In Washington, Jordan -- who was named after George Washington's Mount Vernon -- has sought to plant himself in the government landscape. But he prefers operating in the background.

"Vernon is obviously a very close friend of the president and I'm a very close friend of Vernon's, yet I never hear anything about his relationship with the president, nor does anyone else," says Richard Moe, a long-time friend. "He does not have an official role."

Instead, Jordan cements his power by being where the president needs him.

This means playing endless rounds of golf with Clinton or urging Gen. Colin L. Powell in 1994 to become the president's secretary of state.

Jordan himself had the chance, thanks to Clinton, to become the nation's first black attorney general, but turned down the Cabinet post. Instead, he prefers his private job, where he helps corporations navigate the political currents of Washington.

Outside his office at Akin, Gump, Strauss, Hauer & Feld hangs a 6-foot-tall portrait of Jordan who is 6-foot-4. This, along with his taste for gin, his red convertible, his elegant suits, have enhanced his smooth reputation.

Meanwhile, Jordan's strategic planning for corporate clients and his closeness to Clinton has left some critics wondering about potential conflicts of interest.

Jordan, who reportedly earns more than $1 million a year as a lawyer, makes hundreds of thousands more as a director of nine companies, including Xerox, RJR Nabisco, American Express, Dow Jones and Sara Lee.
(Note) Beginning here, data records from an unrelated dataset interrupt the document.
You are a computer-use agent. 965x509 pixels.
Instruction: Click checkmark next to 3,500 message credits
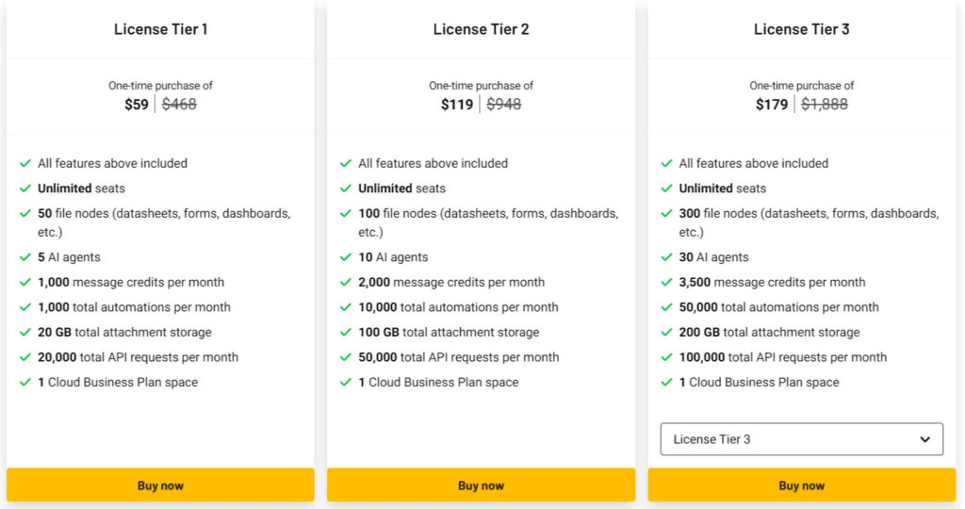(666, 283)
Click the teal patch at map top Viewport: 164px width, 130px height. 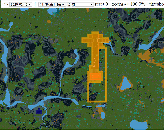(55, 12)

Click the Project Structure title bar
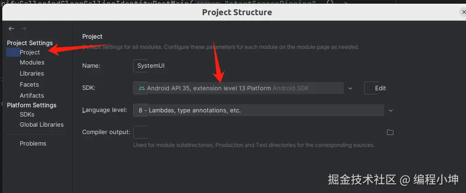coord(237,12)
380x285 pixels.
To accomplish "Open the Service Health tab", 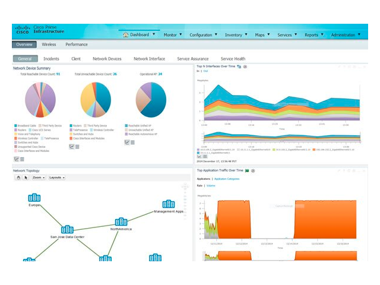I will [x=233, y=59].

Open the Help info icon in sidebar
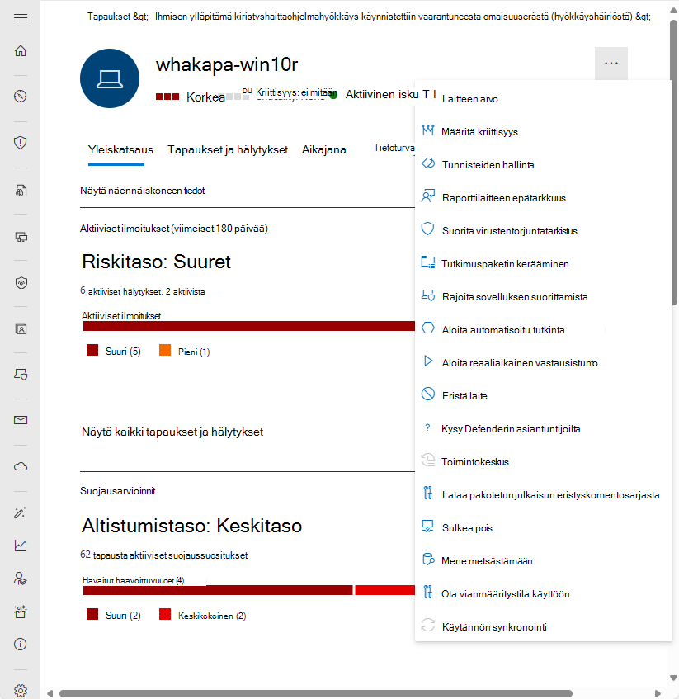21,644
A native of west Atlanta, where he lived in the projects, Jordan rose to prominence in the civil rights movement and later as head of the National Urban League.

His first moment in the national spotlight came as an advocate for the black community -- there he was, walking through an enraged white mob alongside Charlayne Hunter, a young black woman trying to enter the University of Georgia in the 1960s. He was nearly killed by a racist sniper who shot him in the back in 1980.

Now, his allegiances often lie where the power is.

"Vernon Jordan has been a very close friend of every president, whether Democrat or Republican, since Johnson," said William T. Coleman Jr., a lawyer and old friend. "He has the capacity and the ability to tell people in high places what they ought to do."